**EXTRAIT DU DOCUMENT:**

========

À ce stade, les raisons pour laquelle certains partis ont obtenu de meilleurs résultats que d’autres à la suite de leur campagne sont encore incertaines. Toutefois, on peut supposer que les partis gouvernementaux ont réussi à défendre la stabilité et le maintien de leur coalition. Le fait que le seul parti gouvernemental à avoir augmenté son score soit le Parti du progrès, issu du centre, pourrait indiquer que les électeurs favorables à la poursuite de l’actuelle coalition gouvernementale aient opté pour le parti le plus central comme stratégie pour maintenir le gouvernement au pouvoir. Autrement dit, au lieu d’accorder leur soutien aux partis de droite ou de gauche, ce qui aurait pu entraîner un changement de gouvernement (vers la gauche ou la droite), les électeurs ont opté pour la voie moyenne, augmentant ainsi la probabilité que le gouvernement se maintienne.

Un clivage rural-urbain

Historiquement, le clivage rural-urbain, c’est-à-dire le conflit entre les intérêts des zones urbaines et rurales, a été, avec le clivage économique gauche-droite, l’un des principaux clivages structurant la politique islandaise (Önnudóttir et Harðarson 2018). En Islande, la plus grande zone urbaine comprend la capitale et les villes environnantes. Par exemple, en 2016, 63 % de la population électorale islandaise (332 529) résidait dans la région de la capitale, le reste des électeurs étant dispersé dans le pays, dans des villes plus petites, des villages et des zones rurales.

========

**DONNÉES FOURNIES:**
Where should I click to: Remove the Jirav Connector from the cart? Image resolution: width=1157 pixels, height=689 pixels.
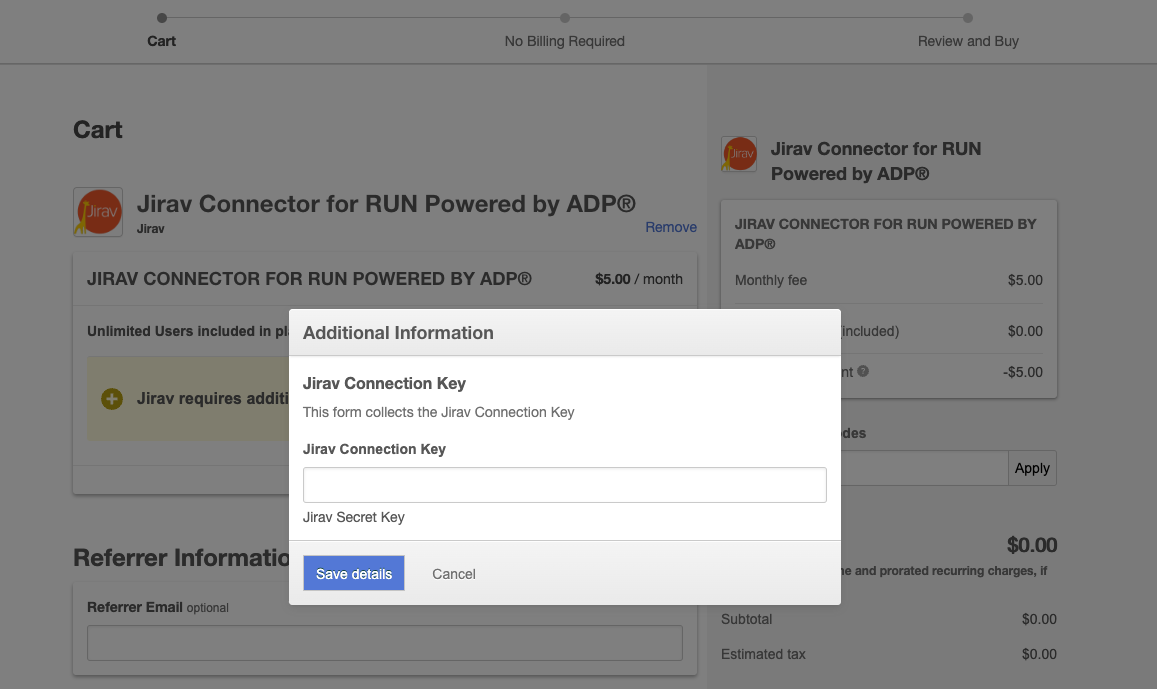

========

**CONSIGNE:**
D'après l'extrait du document, quel est le seul parti gouvernemental qui a augmenté son score ?

**VOTRE RÉPONSE:**
Le Parti du progrès, issu du centre.